Paragraph 8.7 of the Solicitors Regulation Authority (SRA) Code of Conduct for Solicitors states that clients should receive the best possible information about how their matter will be priced, both at the time of engagement and when appropriate as their matter progresses, about the likely overall cost of the matter and any costs incurred.
You may need to make arrangements with any of your salaried staff acting in cases that are listed with extended hours as to payments for overtime or other arrangements such as time off in lieu.
If you are changing the terms and conditions of an employment contract, which often include standard working hours, you will need to get the agreement of the employee.
You should be aware of your duties as an employer, under the equalities legislation, to ensure that in deploying your staff and making adjustments to their contract you do not unlawfully discriminate against them. It is best to have clear policies on how out-of-hours work will be staffed and remunerated to ensure you have a consistent approach to all staff.
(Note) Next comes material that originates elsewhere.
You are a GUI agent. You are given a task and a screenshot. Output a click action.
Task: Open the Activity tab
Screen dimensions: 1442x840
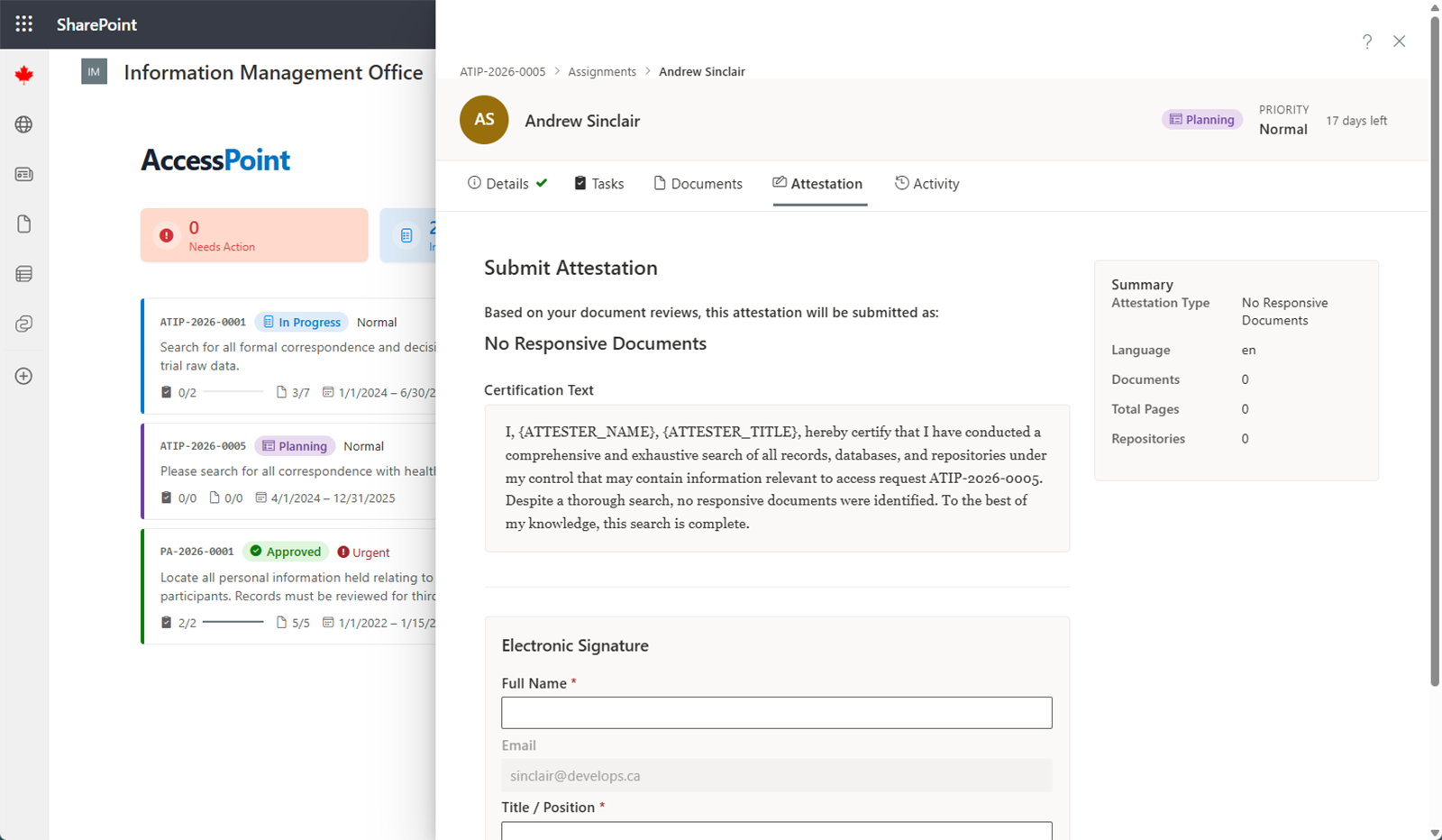coord(926,184)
To best understand your capacity to match out-of-hours demands it may be useful to record who is prepared to work when before the pilot begins. It is possible that some members of staff are unable to work outside their normal hours due to care commitments.
At the plea and case management hearing you should make submissions to the court as to whether the case is one in which extended hours may be appropriate or not, depending on the circumstances of your client and their health, employment and caring responsibilities, and the circumstances of your health and caring responsibilities.
If you are employed by your firm, you should discuss with your employer payments for overtime or other arrangements such as time off in lieu to compensate you for any work outside the terms of your contract of employment. Some firms will have decided their policies on these matters before the pilot starts.
If you are a freelance solicitor advocate you may wish to take into account the extended hours in negotiating your fee with your instructing solicitors, bearing in mind that each court day will be shorter than usual for the individual case.
The trial is likely to take place over more days when compared with a trial that proceeds during traditional hours of two full sessions each day.